Across the listing below, count the lines that mention the string "agent". Reply with the figure only.

#### DATASET EXCERPTS
------------
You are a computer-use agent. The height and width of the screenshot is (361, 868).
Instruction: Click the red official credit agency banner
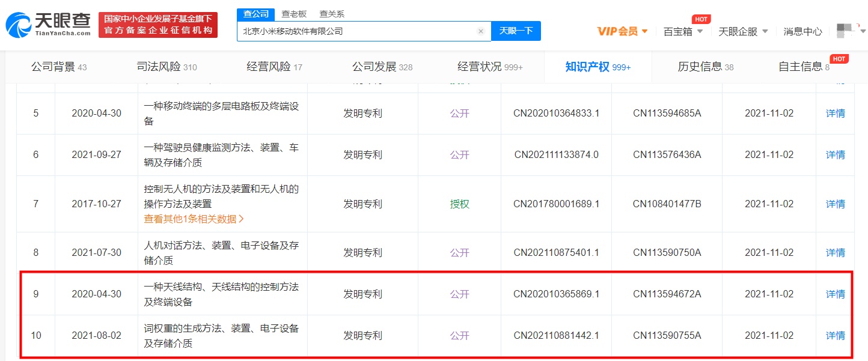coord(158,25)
------------
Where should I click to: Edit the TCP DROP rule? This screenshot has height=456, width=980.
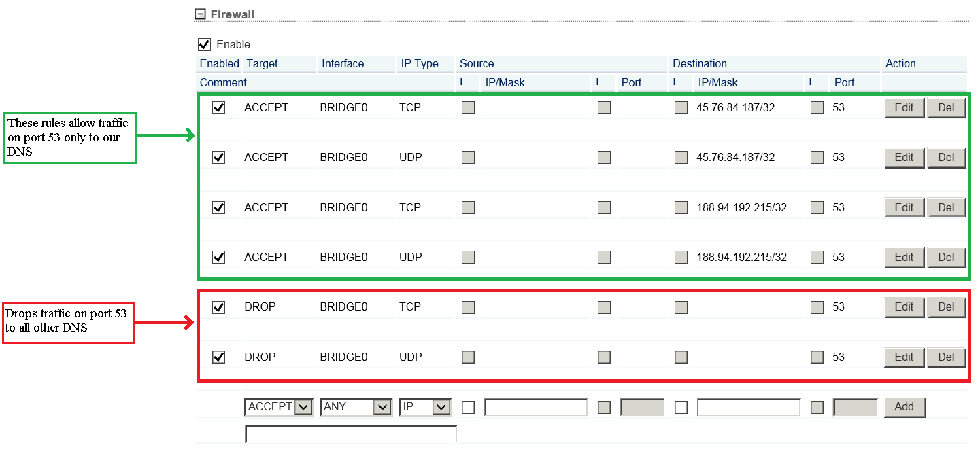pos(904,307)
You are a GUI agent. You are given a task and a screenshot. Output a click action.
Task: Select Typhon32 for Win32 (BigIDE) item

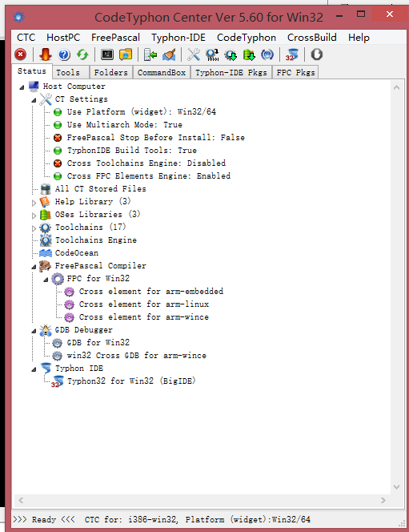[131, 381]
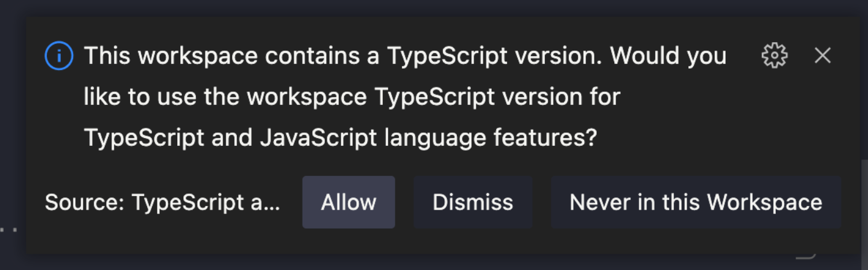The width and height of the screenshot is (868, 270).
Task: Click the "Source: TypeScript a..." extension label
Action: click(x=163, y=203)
------------
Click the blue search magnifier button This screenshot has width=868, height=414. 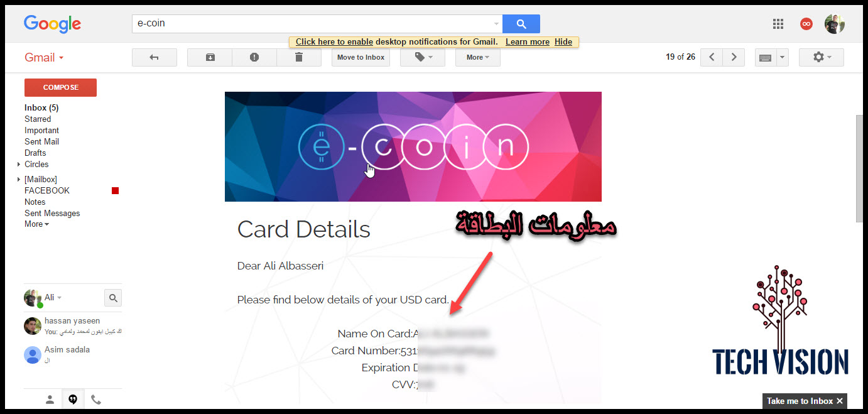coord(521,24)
------------
#### REPLY TO THE EXERCISE
2